───── Input data
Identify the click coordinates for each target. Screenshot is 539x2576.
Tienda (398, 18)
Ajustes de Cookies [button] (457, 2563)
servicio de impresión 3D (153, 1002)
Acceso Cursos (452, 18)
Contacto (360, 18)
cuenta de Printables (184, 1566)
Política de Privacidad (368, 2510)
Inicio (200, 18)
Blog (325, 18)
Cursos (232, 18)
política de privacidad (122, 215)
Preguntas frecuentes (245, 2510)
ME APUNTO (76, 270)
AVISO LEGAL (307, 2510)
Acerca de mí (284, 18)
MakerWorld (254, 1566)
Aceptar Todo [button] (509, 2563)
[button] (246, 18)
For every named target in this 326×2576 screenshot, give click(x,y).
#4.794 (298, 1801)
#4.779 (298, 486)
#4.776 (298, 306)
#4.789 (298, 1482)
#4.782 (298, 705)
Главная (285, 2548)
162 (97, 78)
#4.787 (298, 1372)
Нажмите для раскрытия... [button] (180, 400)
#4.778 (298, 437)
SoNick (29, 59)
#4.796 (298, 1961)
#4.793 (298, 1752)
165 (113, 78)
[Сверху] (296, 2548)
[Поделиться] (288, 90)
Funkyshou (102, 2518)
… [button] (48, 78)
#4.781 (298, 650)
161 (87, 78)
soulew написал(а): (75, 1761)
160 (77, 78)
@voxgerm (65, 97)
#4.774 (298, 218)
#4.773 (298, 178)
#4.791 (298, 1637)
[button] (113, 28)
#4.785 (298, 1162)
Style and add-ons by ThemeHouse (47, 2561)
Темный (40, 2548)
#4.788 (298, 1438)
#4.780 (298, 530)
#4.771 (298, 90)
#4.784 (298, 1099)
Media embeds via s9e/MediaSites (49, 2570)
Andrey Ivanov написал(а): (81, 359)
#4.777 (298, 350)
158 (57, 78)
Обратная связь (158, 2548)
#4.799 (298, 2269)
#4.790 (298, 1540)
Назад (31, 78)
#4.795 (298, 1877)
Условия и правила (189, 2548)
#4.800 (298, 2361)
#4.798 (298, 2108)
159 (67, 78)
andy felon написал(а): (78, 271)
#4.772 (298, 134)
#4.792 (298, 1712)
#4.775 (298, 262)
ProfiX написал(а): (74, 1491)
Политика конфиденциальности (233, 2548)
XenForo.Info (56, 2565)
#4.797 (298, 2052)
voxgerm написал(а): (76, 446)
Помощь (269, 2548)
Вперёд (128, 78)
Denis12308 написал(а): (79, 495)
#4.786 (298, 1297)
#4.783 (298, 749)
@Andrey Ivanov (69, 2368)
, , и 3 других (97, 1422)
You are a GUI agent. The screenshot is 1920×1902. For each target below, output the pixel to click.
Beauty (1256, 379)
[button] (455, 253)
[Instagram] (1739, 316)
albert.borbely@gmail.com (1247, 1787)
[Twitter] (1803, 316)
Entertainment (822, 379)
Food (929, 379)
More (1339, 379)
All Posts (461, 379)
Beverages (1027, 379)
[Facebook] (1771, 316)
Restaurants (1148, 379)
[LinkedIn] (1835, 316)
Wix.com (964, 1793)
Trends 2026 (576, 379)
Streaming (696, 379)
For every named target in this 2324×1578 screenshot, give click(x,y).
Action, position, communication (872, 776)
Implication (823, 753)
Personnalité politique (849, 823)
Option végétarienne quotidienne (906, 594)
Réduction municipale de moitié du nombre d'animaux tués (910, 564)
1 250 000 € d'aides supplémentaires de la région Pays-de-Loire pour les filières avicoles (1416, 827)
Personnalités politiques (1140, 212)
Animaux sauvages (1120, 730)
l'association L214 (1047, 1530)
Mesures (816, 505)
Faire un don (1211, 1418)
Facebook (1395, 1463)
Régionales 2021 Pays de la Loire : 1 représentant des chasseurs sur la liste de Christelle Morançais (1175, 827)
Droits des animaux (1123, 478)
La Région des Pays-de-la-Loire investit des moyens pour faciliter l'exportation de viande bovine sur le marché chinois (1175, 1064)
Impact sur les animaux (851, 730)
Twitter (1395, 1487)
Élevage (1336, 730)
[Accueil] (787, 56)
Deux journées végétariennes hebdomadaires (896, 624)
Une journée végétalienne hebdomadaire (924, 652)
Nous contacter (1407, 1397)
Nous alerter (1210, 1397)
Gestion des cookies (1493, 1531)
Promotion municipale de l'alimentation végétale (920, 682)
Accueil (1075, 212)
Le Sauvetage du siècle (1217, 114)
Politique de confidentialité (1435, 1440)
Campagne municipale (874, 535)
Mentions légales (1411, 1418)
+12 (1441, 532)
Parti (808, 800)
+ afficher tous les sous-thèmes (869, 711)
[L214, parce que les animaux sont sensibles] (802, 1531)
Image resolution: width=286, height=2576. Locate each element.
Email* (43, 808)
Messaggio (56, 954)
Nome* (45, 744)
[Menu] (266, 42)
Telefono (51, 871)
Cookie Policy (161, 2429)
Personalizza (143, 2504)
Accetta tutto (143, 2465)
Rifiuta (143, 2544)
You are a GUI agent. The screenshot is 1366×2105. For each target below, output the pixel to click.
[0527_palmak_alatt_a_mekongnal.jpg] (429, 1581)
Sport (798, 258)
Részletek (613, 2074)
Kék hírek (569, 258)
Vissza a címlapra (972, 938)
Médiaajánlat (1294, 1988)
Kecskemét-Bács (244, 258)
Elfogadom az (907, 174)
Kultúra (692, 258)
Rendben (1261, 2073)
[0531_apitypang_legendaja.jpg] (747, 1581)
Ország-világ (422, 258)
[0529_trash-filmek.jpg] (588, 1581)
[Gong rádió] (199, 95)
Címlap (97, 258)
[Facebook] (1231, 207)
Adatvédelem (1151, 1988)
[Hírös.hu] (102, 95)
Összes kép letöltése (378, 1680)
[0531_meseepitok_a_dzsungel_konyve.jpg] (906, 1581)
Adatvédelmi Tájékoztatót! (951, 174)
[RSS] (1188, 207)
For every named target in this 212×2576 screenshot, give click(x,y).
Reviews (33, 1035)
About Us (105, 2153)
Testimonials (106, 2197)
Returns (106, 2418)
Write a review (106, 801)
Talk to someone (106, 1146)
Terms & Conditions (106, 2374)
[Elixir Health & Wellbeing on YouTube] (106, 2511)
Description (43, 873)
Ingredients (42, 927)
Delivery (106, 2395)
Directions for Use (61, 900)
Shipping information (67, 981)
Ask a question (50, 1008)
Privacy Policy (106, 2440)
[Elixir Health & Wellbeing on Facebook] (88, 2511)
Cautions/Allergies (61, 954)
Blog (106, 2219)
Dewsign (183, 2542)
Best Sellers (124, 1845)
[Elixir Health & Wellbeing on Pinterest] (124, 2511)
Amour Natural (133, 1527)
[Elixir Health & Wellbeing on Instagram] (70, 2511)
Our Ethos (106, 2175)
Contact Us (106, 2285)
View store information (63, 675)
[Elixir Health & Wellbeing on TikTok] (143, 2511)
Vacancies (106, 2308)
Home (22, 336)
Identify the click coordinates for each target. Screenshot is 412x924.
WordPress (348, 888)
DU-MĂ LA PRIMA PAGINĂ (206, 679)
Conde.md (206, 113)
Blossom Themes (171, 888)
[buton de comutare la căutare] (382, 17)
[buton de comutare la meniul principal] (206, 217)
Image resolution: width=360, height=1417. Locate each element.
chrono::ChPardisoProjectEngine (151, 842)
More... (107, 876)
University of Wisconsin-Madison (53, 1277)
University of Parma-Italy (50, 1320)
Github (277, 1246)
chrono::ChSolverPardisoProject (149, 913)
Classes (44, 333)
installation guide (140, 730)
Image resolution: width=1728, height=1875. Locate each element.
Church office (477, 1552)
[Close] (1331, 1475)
──────────
Task objective
Begin with the line above that has "[RSS] (1188, 207)" and continue through the line that has "Best Sellers (124, 1845)", setting each one down exactly. Stop there.

Reply
[RSS] (1188, 207)
For every named target in this 212×2576 screenshot, give click(x,y).
Reviews (33, 1035)
About Us (105, 2153)
Testimonials (106, 2197)
Returns (106, 2418)
Write a review (106, 801)
Talk to someone (106, 1146)
Terms & Conditions (106, 2374)
[Elixir Health & Wellbeing on YouTube] (106, 2511)
Description (43, 873)
Ingredients (42, 927)
Delivery (106, 2395)
Directions for Use (61, 900)
Shipping information (67, 981)
Ask a question (50, 1008)
Privacy Policy (106, 2440)
[Elixir Health & Wellbeing on Facebook] (88, 2511)
Cautions/Allergies (61, 954)
Blog (106, 2219)
Dewsign (183, 2542)
Best Sellers (124, 1845)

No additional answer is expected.